Nate is six-going-on-seven and let’s just say, he pretty much floats through life. Maybe it’s a youngest kid thing?
He’s never entirely sure where he is in time and space. Most mornings he asks, “Is it a school day?” He still references things that happened months or years in the past as “yesterday.” Most things he’s looking forward to are optimistically “tomorrow.” There’s a lot of asking, “The tomorrow after tomorrow?” Minutes and hours and weeks are essentially decades and eons and millennia respectively. He requests things like going to Granddad’s or going to Pennsylvania on a weekend afternoon.

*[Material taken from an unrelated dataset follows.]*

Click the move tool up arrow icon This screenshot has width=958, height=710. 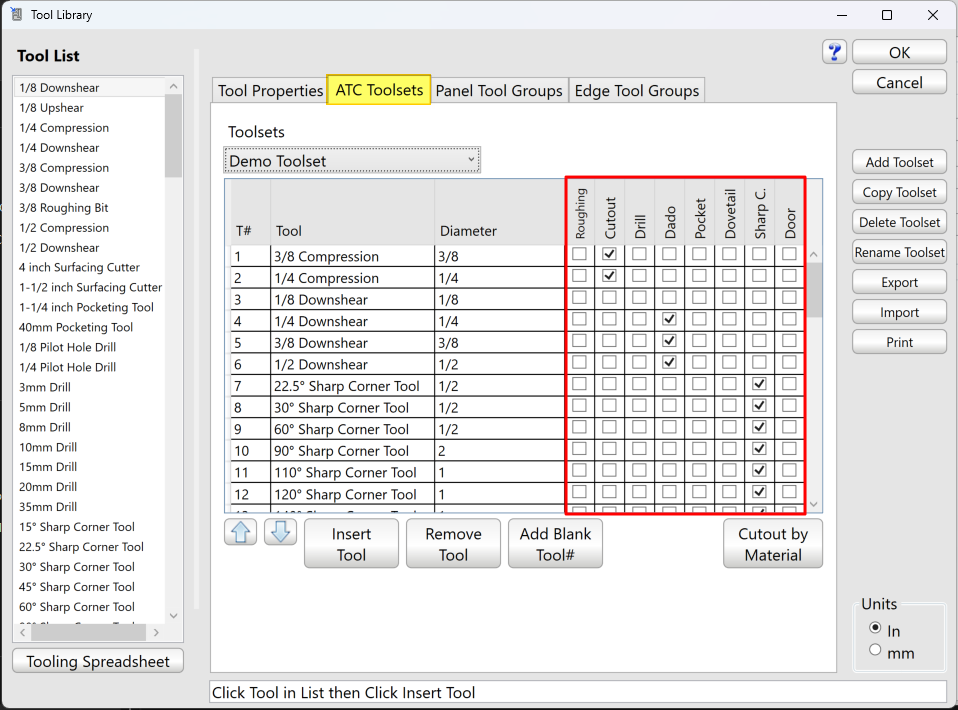[241, 532]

So James has us focusing Nate on life skills. There’s a lot of emphasis on clocks and calendars and being aware of the body language and emotions of those around you. His questions are generally answered with questions. The kind of questions meant to promote critical thinking, thinly veiled by just a smidge of eldest child snoot. Poor kid is outnumbered by a bunch of bossy first-borns.

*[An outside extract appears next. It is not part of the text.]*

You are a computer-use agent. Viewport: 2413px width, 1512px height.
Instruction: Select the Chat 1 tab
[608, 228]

Today we were discussing finishing up our Christmas shopping— we’ve had a plan to split-up the boys and let them pick something out for each other. James lays-out two options: get our lists crossed off today, or wait until next weekend.
Nate votes for before Christmas.
We explain that both options qualify.
So then he chooses next weekend, because that’s closer to Christmas than today.
I try to explain to him that it’s better to get your Christmas shopping done early, rather than waiting to the last minute. Procrastination is not a Fucillo family core value.
A beat… “Why?”
Looks like 2018 will also be about life skills.